For those aspiring to a career in AI, it’s essential to stay updated with the latest technologies and trends in the field. Gaining real-world experience through internships, projects, and research collaborations is invaluable. Don’t isolate yourself with just theoretical knowledge—actively participate in summer schools, conferences, and seminars to broaden your understanding and network with experts and peers.

Sharing your knowledge with the community through presentations, publications, and teaching can enhance your learning and establish your presence in the field. Focus on developing strong problem-solving skills and be persistent in overcoming challenges. Always be curious and open to learning new things, as AI is a rapidly evolving field that requires continuous learning and adaptation.

A book and movie that you recommend (they don’t have to be related to ai)

I highly recommend the movie “Interstellar,” which inspired my interest in technology, AI, and space. The film’s exploration of complex scientific concepts and its portrayal of human ingenuity and perseverance resonate deeply with my passion for AI and robotics. For a book, “Harry Potter” is my choice. The series features characters who demonstrate hard work, determination, and resilience, qualities essential for success in any field. The magical world of Harry Potter also sparks creativity and imagination, which are crucial in innovative fields like AI.

 

During the research did you have any experiences with unexpected or surprising results? How did you navigate those outcomes and what insights did you gain from that experience?
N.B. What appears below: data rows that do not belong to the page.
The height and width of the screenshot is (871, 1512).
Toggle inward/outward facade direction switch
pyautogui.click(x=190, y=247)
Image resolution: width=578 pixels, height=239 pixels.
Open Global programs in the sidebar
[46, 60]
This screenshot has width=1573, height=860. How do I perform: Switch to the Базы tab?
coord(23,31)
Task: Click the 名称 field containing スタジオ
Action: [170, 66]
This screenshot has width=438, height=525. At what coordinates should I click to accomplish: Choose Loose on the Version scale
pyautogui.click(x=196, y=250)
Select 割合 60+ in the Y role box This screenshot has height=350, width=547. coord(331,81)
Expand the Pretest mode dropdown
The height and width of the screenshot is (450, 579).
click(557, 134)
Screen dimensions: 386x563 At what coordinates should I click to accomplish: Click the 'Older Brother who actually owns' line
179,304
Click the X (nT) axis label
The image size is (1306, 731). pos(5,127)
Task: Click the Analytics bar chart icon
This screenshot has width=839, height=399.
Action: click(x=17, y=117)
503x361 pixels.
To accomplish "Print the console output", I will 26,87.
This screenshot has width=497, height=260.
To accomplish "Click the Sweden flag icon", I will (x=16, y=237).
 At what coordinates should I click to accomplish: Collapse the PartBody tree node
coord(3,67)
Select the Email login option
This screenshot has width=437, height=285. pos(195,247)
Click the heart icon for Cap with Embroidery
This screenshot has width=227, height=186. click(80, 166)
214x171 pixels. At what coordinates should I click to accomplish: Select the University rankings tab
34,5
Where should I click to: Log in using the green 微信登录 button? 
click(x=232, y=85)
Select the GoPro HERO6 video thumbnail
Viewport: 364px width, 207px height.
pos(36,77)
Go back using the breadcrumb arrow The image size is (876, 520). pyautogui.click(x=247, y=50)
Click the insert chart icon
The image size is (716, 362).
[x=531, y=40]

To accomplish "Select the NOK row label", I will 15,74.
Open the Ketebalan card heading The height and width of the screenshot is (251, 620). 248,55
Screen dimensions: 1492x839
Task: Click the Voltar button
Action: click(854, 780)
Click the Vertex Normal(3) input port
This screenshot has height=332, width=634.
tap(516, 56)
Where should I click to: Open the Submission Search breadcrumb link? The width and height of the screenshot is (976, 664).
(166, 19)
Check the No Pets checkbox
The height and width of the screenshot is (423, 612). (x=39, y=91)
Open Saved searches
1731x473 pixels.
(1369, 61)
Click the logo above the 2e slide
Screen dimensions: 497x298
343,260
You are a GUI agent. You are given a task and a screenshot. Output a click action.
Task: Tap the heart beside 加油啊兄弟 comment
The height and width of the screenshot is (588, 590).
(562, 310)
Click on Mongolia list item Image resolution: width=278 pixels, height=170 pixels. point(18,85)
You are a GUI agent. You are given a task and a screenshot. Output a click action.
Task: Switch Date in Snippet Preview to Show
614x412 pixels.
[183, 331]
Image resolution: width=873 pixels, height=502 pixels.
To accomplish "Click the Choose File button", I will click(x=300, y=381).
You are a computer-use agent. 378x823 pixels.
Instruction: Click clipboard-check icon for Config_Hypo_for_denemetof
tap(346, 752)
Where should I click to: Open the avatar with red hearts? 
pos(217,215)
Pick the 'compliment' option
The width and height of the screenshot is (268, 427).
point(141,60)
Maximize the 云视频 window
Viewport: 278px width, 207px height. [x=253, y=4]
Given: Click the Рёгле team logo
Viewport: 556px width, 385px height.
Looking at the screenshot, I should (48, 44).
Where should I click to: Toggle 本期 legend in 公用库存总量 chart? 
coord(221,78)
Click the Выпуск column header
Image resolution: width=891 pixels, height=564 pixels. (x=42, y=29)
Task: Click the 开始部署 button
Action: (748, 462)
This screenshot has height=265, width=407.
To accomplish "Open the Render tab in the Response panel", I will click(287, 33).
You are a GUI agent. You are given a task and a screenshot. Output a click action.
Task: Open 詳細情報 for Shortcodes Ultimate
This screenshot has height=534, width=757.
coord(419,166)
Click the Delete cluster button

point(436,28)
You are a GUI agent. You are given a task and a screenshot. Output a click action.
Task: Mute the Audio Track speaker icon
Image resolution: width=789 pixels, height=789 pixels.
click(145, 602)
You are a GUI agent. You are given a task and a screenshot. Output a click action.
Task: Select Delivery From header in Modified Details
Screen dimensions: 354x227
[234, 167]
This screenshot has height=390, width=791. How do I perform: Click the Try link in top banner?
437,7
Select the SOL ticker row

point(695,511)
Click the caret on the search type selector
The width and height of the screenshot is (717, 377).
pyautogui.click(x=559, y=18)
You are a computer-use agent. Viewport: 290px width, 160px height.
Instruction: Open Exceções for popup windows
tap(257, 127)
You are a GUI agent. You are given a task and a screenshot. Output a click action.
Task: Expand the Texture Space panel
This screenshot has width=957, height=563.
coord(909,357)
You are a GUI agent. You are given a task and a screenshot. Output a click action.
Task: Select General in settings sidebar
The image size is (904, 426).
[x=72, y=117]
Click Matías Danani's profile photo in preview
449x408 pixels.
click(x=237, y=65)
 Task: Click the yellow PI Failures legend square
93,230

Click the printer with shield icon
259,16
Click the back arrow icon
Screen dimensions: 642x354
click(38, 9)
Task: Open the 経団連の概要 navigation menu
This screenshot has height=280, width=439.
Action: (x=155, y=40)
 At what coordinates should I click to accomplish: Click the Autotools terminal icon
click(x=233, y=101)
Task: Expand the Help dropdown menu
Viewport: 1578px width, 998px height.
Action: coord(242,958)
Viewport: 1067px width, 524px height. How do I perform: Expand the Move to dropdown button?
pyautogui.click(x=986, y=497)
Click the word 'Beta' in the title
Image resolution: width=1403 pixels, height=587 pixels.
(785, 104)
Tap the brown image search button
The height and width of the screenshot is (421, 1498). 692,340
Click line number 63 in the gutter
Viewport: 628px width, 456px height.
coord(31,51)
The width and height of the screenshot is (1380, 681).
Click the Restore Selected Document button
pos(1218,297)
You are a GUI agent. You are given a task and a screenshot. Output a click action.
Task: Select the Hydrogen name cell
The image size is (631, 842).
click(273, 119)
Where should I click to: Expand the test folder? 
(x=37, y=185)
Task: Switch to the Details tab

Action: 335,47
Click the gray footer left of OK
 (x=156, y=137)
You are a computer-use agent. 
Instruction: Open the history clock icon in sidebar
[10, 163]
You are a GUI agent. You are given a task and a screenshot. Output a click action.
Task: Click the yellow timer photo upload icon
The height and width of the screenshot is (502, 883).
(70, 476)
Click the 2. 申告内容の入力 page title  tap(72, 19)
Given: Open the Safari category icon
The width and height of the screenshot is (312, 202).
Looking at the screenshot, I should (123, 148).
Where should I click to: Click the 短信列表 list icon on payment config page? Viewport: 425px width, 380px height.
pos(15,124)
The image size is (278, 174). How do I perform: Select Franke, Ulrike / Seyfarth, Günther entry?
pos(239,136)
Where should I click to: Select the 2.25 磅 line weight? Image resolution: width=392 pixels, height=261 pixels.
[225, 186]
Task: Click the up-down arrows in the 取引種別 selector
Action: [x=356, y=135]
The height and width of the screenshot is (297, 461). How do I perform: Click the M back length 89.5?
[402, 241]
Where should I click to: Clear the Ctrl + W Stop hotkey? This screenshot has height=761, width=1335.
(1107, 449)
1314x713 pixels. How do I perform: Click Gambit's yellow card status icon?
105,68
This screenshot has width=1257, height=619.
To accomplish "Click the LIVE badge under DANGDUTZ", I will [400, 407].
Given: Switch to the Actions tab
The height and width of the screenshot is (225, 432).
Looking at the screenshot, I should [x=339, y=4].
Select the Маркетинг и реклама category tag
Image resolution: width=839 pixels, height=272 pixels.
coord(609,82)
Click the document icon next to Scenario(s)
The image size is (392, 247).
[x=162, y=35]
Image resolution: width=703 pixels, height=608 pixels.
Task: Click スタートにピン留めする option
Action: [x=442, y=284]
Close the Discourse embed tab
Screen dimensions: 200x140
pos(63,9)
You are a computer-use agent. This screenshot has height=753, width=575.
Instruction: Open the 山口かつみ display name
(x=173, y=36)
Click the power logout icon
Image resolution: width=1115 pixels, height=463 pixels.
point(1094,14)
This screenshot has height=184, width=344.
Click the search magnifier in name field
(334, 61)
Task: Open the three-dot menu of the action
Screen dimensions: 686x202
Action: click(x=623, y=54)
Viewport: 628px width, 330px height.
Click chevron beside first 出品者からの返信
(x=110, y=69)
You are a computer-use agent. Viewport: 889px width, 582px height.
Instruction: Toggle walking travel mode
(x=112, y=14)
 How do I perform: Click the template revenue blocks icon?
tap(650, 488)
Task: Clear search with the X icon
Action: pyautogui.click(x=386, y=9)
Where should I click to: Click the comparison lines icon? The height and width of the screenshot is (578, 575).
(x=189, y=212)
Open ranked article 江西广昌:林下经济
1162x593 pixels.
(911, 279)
Yes, the environmental contact in my research introduced significant variability, leading to unexpected results. Navigating these outcomes involved conducting numerous experiments, meticulously recording observations, and continuously refining my approach. This iterative process taught me the importance of adaptability and persistence in research. These unexpected results also highlighted the complexity of real-world applications, emphasizing the need for robust and flexible AI models.